Advancement: Bayesian Joint Modeling of High-dimensional Dependent Count Data with Application to Microbiome Study

Shuangjie Zhang
Statistical Science PhD Student
Location
Virtual Event
Advisor
Juhee Lee

Join us on Zoom: https://ucsc.zoom.us/j/99362800152?pwd=a0cxdUhFVG1nc09vdGZ2UENyRmE4UT09  / Passcode: 875772

Description: High-dimensional dependent count data routinely arise in various application areas including genomics, and modeling dependent multivariate count data presents statistical challenges. Due to the discreteness, conventional multivariate data analysis methods are not directly applicable, and modeling dependence structure in counts of a vector is not straightforward. The analyses are often further complicated due to sparsity and large heterogeneity in samples. Motivated by microbiome studies, we propose to develop flexible Bayesian models for analyzing multivariate count tables. We first develop a Bayesian zero-inflated rounded log-normal kernel method to model interaction between microbial features in a community using multivariate count data in the presence of covariates and excess zeros.

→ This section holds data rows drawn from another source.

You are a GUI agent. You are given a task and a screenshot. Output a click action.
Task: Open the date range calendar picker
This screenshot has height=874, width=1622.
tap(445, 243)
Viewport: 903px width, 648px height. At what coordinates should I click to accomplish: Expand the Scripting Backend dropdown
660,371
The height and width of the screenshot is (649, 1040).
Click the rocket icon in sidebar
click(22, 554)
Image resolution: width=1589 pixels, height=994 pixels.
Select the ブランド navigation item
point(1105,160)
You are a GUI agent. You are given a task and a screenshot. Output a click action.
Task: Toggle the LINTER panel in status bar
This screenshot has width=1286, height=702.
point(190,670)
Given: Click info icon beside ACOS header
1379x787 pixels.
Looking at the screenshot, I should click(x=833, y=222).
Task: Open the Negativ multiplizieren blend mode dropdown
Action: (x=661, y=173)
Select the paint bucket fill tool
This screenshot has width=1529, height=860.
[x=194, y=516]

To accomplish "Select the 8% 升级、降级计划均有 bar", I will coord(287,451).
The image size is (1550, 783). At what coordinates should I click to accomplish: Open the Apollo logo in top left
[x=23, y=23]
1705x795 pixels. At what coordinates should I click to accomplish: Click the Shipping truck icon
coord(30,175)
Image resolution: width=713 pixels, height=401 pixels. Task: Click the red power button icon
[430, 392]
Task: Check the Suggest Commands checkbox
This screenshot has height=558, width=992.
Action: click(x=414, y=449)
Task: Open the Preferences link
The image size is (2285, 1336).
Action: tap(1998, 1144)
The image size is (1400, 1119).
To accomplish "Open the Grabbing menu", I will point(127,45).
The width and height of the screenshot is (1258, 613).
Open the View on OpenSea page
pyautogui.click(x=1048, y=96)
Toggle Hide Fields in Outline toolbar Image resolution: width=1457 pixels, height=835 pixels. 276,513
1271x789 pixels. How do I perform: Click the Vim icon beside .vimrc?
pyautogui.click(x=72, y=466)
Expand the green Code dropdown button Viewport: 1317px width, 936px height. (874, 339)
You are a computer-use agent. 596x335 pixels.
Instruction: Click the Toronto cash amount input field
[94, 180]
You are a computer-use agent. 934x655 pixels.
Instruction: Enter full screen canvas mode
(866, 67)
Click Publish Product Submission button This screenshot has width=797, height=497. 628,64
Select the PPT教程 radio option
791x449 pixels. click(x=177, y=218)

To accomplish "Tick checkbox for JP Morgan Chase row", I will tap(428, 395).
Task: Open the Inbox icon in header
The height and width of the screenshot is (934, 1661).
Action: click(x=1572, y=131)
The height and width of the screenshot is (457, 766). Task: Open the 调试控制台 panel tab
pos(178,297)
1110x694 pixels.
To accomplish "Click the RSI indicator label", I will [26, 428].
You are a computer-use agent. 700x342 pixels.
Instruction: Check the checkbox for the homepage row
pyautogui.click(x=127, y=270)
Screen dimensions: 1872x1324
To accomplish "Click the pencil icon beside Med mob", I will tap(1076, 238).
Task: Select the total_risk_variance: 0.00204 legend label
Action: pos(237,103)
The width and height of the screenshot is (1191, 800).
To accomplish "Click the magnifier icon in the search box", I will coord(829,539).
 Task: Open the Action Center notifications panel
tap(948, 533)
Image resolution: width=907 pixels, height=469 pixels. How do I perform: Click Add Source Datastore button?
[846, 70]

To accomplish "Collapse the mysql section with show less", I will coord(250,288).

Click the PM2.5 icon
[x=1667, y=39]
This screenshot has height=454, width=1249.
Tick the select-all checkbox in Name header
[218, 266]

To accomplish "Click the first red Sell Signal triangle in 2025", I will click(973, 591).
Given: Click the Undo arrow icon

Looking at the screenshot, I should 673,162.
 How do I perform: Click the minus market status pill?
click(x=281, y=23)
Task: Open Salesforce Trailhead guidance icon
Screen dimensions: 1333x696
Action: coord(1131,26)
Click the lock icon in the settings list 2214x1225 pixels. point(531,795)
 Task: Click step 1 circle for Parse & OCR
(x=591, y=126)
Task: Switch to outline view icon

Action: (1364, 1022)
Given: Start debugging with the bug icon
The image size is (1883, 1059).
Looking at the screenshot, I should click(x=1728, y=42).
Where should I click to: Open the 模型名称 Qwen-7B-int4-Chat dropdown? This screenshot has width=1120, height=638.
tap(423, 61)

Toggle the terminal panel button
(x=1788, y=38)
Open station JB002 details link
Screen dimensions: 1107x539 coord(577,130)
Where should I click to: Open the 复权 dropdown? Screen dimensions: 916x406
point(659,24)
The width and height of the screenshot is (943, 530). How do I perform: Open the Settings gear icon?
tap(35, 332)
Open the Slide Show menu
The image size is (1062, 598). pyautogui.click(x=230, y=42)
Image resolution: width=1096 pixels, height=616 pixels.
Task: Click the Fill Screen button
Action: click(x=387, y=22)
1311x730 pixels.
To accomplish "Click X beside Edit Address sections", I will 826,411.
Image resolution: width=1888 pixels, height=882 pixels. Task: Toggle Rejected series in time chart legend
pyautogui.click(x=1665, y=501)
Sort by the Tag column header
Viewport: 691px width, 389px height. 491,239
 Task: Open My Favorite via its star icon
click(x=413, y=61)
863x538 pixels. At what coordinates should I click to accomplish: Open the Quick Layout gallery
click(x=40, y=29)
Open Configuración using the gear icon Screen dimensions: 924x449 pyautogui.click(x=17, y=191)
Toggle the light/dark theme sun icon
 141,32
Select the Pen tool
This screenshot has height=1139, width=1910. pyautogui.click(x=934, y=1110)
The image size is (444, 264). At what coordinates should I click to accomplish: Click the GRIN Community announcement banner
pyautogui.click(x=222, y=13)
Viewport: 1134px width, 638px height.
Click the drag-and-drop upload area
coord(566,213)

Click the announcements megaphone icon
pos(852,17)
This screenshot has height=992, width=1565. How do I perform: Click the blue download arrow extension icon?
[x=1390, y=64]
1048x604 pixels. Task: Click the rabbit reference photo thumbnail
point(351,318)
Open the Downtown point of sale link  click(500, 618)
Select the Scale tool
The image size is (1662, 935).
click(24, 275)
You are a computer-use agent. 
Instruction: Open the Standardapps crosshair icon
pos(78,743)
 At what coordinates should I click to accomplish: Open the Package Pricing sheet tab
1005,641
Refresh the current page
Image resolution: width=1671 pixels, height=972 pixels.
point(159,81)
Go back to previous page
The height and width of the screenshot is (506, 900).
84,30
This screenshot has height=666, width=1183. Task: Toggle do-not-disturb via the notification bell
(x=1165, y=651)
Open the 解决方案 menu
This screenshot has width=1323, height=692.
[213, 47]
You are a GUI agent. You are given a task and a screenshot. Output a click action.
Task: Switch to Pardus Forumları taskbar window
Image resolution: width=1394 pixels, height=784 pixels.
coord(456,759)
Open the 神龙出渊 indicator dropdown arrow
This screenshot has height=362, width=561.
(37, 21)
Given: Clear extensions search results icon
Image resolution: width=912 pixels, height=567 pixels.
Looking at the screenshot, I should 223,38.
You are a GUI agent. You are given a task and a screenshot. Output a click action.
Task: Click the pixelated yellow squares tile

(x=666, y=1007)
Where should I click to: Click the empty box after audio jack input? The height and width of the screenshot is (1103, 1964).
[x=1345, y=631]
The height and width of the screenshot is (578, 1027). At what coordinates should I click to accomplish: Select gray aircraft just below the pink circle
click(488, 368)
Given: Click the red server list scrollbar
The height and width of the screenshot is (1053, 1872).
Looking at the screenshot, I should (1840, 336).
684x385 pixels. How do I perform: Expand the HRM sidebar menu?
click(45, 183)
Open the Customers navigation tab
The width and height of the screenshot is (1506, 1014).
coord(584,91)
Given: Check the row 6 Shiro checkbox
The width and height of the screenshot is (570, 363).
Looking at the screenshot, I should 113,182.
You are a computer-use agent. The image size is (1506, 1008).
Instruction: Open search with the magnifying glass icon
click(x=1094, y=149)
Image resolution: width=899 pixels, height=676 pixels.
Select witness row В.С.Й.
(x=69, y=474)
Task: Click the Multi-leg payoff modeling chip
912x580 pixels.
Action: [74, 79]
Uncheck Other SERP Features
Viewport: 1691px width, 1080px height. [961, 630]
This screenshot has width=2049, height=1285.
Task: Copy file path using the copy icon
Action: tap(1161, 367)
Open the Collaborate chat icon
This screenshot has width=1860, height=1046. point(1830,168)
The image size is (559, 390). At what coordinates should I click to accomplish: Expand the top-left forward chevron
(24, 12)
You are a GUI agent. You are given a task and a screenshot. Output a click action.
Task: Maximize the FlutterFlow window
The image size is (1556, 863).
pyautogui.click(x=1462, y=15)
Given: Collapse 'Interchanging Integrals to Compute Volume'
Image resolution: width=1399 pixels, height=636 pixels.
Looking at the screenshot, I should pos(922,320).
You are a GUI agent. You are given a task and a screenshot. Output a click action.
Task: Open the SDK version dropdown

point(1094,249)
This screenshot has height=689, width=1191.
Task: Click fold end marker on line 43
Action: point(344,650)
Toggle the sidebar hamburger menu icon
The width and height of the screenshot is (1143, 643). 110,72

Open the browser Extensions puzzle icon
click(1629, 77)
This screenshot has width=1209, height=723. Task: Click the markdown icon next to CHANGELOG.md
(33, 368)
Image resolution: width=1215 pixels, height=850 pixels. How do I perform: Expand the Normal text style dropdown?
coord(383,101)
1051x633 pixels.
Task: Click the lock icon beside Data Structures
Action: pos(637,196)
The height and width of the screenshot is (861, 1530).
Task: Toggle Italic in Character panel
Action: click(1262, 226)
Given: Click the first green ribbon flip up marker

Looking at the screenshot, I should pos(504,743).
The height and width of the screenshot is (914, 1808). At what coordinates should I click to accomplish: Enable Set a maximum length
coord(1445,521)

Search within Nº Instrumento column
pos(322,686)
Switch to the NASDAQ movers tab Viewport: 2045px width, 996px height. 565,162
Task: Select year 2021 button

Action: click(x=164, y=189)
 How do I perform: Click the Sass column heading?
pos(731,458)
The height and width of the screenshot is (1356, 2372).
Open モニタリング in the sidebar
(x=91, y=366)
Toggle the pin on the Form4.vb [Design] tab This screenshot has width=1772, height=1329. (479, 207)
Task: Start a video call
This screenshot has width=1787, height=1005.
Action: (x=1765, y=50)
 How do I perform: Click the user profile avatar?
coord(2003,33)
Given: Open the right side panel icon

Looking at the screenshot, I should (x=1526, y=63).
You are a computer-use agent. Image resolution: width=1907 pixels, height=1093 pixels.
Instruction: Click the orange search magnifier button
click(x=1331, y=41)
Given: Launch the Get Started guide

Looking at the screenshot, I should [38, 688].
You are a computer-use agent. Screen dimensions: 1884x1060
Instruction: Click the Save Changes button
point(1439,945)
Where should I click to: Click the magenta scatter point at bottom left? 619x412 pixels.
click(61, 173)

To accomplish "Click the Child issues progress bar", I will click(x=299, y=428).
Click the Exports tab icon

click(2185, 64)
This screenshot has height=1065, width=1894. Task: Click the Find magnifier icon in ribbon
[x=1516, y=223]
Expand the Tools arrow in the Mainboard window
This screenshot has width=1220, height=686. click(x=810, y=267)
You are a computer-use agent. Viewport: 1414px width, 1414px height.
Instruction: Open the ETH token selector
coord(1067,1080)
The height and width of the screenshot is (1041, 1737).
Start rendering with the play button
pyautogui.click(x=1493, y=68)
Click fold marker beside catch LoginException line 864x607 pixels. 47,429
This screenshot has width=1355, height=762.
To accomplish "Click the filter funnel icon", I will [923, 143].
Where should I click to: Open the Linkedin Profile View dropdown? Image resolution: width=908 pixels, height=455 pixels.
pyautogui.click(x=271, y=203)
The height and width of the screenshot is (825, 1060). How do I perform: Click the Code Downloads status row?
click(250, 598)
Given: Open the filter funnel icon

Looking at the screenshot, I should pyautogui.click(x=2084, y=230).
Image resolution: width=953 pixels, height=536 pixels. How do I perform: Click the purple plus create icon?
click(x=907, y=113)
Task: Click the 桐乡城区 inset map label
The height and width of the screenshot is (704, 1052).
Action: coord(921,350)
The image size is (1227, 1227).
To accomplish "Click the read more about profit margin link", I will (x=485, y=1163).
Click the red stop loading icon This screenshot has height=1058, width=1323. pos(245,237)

A zero inflation mixture component is used to account for excess zeros, and regression to infer covariate effects on abundances of microbial features and probabilities of them being absent in a sample. More importantly, it directly models counts and infers dependence structure between features through a covariance matrix. Joint sparsity is imposed to obtain a reliable estimate of the covariance matrix with a small sample size. We next propose a model that simultaneously analyzes multiple count tables from different feature groups. We utilize a group factor model, and the model provides inferences on interactions between microbial features within a group and across different groups. Double sparse structure is also considered, and group and feature-specific factors are used to achieve greater flexibility in modeling a high-dimensional covariance matrix. It also exploits a flexible mixture model for mean abundances to accommodate a great amount of variability in counts across samples. Lastly, we propose to build a tree-based model that incorporates phylogenetic information on microbial features through a phylogenetic tree. The phylogenetic information can enhance inferences on the abundances of the features and their interactions.  We explore different approaches of utilizing the information in modeling dependencies between microbial features.